Invité de Public Sénat ce mardi, le sénateur socialiste de Saône-et-Loire Jérôme Durain dénonce fermement cette proposition. « S’il s’agit d’être sur le podium des idées à la noix, là, je crois qu’on est pas mal », a-t-il ironisé, comparant le projet à celui d’envoyer les personnes placées sur obligation de quitter le territoire français (OQTF) dans l’archipel de Saint-Pierre-et-Miquelon, comme évoqué par le député LR Laurent Wauquiez. Avec cette suggestion, « on est dans la démagogie la plus caricaturale », poursuit l’élu. « Il y a quelque chose de vicié dans le débat public, une forme de surenchère sécuritaire qui tourne parfois au ridicule. Malheureusement, la proposition du garde des Sceaux s’inscrit dans ce cadre-là. »
Financer les prisons, « c’est le travail de la nation »
Selon Jérôme Durain, faire payer aux détenus une partie de leurs frais d’incarcération reviendrait à un aveu d’échec pour les autorités. « L’État régalien, c’est quoi ? C’est d’abord assurer la sécurité des populations. Un État qui n’est même plus en capacité de garantir qu’on peut emprisonner ceux qui ont été délinquants ou criminels, il ne fait pas son boulot. On ne va pas aller faire les poches des détenus pour financer leur incarcération. C’est le travail de la nation, ça », argumente-t-il. Gérald Darmanin a précisé qu’il allait soutenir une proposition de loi intégrant cette idée, qui sera bientôt examinée à l’Assemblée nationale.

-- Lignes extraites --

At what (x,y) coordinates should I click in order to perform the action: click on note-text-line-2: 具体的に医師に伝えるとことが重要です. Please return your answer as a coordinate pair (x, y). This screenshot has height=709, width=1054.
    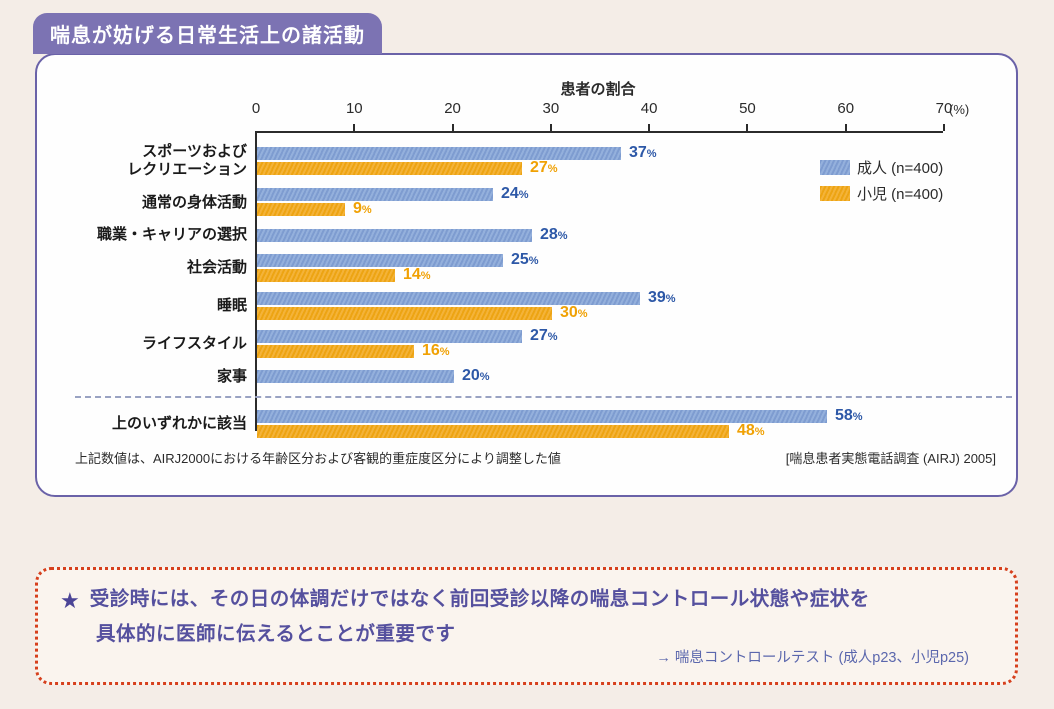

--

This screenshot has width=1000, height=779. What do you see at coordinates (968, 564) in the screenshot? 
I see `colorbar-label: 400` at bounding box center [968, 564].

-- Consignes de travail --
1 – Répondez aux questions suivantes d'après le texte sur les frais d'incarcération :
(a) De quel département Jérôme Durain est-il sénateur ?
(b) Dans quel archipel Laurent Wauquiez a-t-il évoqué l'envoi des personnes sous OQTF ?
(c) Où sera bientôt examinée la proposition de loi que Gérald Darmanin va soutenir ?
2 – Reproduisez fidèlement le passage du texte sur les frais d'incarcération qui va de « Selon Jérôme Durain, faire » jusqu'à « à l’Assemblée nationale. » inclus.
3 – Reprenez le texte sur les frais d'incarcération et poursuivez-le à la suite de sa dernière phrase.
Les lignes constituent un matériau indépendant du texte.

-- Corrigé des exercices --
1 –
(a) De Saône-et-Loire.
(b) Dans l'archipel de Saint-Pierre-et-Miquelon.
(c) À l'Assemblée nationale.

2 –
Selon Jérôme Durain, faire payer aux détenus une partie de leurs frais d’incarcération reviendrait à un aveu d’échec pour les autorités. « L’État régalien, c’est quoi ? C’est d’abord assurer la sécurité des populations. Un État qui n’est même plus en capacité de garantir qu’on peut emprisonner ceux qui ont été délinquants ou criminels, il ne fait pas son boulot. On ne va pas aller faire les poches des détenus pour financer leur incarcération. C’est le travail de la nation, ça », argumente-t-il. Gérald Darmanin a précisé qu’il allait soutenir une proposition de loi intégrant cette idée, qui sera bientôt examinée à l’Assemblée nationale.

3 –
Co-rapporteur avec le sénateur (LR) du Rhône Etienne Blanc de la proposition de loi sur le narcotrafic, Jérôme Durain imagine plutôt la création d’éventuelles nouvelles « peines complémentaires, des amendes, des saisies, des confiscations de biens ». « D’ailleurs, on le propose » dans le texte législatif sur le trafic de drogue, rappelle-t-il. Celui-ci a été facilement adopté lundi au Sénat. Il devrait en être de même ce mardi à l’Assemblée nationale. Seuls les députés LFI sont opposés à cette proposition sénatoriale. Gérald Darmanin et le ministre de l’Intérieur, Bruno Retailleau, lui ont en revanche tous deux apporté leur soutien. Le texte sera adopté définitivement par le Parlement cet après-midi.